**Written task:** Reproduce verbatim the portion of the passage on the unfair competition claim between "For the reasons" and "unfair competition claim.", inclusive.

───── Excerpted text

For the reasons discussed above, Plaintiff has not demonstrated a likelihood of success even under this lesser standard. Plaintiff has not shown that any of these spreadsheets constitute "internal company documents" of which there was an "unauthorized physical taking and exploitation." Amphenol Corp., 993 F. Supp. 2d 100 at 112. Indeed, Plaintiff has not offered evidence demonstrating that it created the spreadsheets at issue, or that it was the source of the information contained therein. Accordingly, Plaintiff has not demonstrated a likelihood of success on the merits or sufficiently serious questions going to the merits of its state law unfair competition claim.

──────────
───── Source excerpt

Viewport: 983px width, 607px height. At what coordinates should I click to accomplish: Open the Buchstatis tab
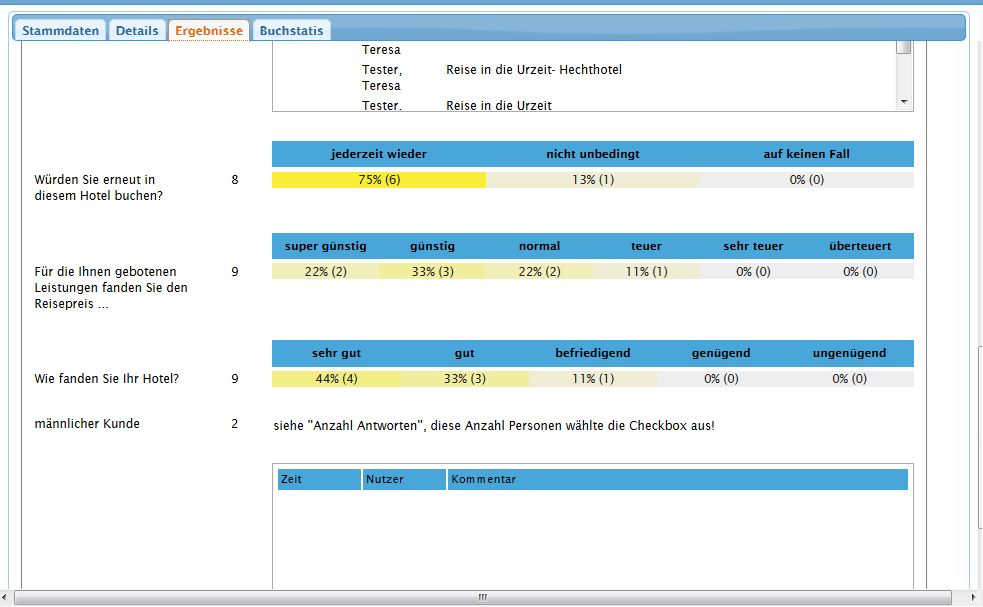(x=291, y=31)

──────────

**Completed task:**
For the reasons discussed above, Plaintiff has not demonstrated a likelihood of success even under this lesser standard. Plaintiff has not shown that any of these spreadsheets constitute "internal company documents" of which there was an "unauthorized physical taking and exploitation." Amphenol Corp., 993 F. Supp. 2d 100 at 112. Indeed, Plaintiff has not offered evidence demonstrating that it created the spreadsheets at issue, or that it was the source of the information contained therein. Accordingly, Plaintiff has not demonstrated a likelihood of success on the merits or sufficiently serious questions going to the merits of its state law unfair competition claim.